━━ Source extract

The intention with cl::opt was to use the singleton as a transitionary measure only. The end goal was to move option storage into the {MC|LLVM}Context.

-Chris

I don’t agree with an ideological “burn and remove all the globals” stance. For one thing that means heavy rewriting (we would need to move all the Statistic variable into classes somewhere, pass around way more contexts). I am NOT volunteering for that part of work.

  • Matthias

I don’t believe it is any more work (except the registry infrastructure) to do than you strawman proposal.

But it is more work: My strawman proposal only needs a very mechanical change of adding one xxx.init(); line for each global. Putting the variables into context classes is more involved: You have to actually decide on the appropriate context class for each of them and you will face lots of small helper functions outside of classes that simply have no appropriate context at hand.

  • Matthias

Well for one you’re snippet includes a static void init_globals() { which definitely can be “static” and it is quite unclear to me how you’re gonna trigger the registration for it.

As I wrote the trick here is sneak the initGlobals() into the places where we do pass registration which should get you a big part of the way. For the remaining cases you have to add a few functions and call them from init() like functions which we have all over llvm anyway because of pass registration.

━━━━
━━ Recorded information

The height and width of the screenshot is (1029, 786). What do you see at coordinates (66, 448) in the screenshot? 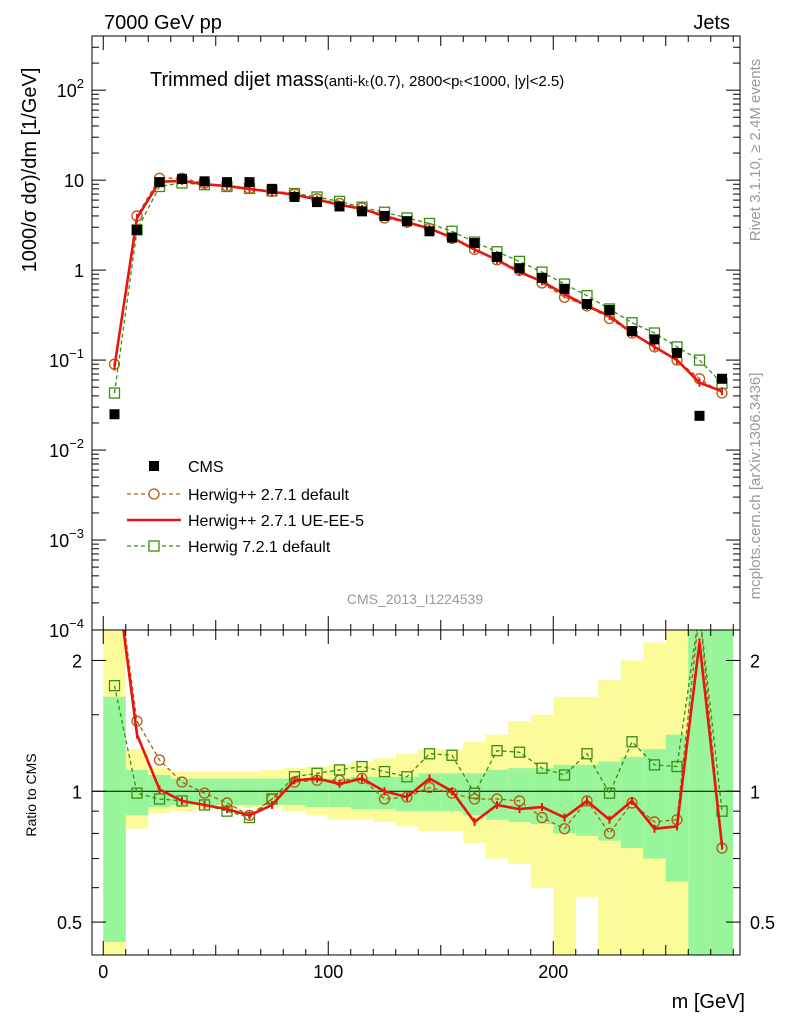
I see `y-tick-label: 10⁻²` at bounding box center [66, 448].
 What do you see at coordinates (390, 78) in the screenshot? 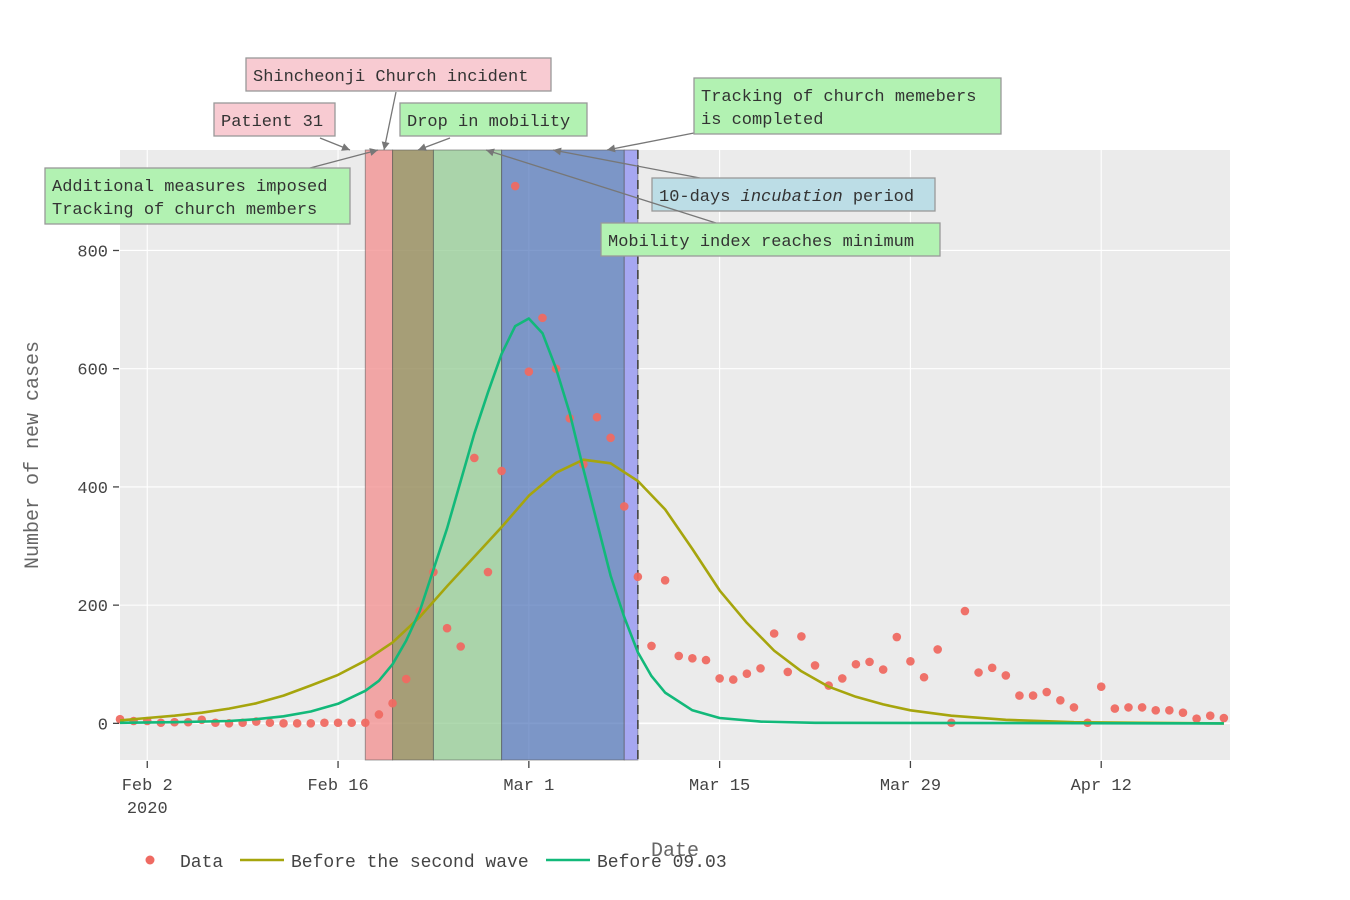
I see `annotation-text: Shincheonji Church incident` at bounding box center [390, 78].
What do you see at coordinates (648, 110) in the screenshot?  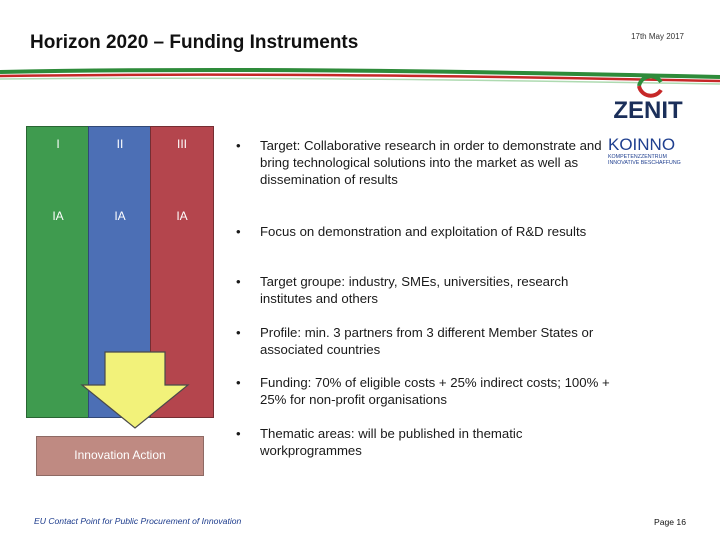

━━━━

**Goal of the exercise:** Repeat verbatim the passage of the LLVM global-options thread above, starting at "But it is more" and ending at "context at hand.".

**Response box:**
But it is more work: My strawman proposal only needs a very mechanical change of adding one xxx.init(); line for each global. Putting the variables into context classes is more involved: You have to actually decide on the appropriate context class for each of them and you will face lots of small helper functions outside of classes that simply have no appropriate context at hand.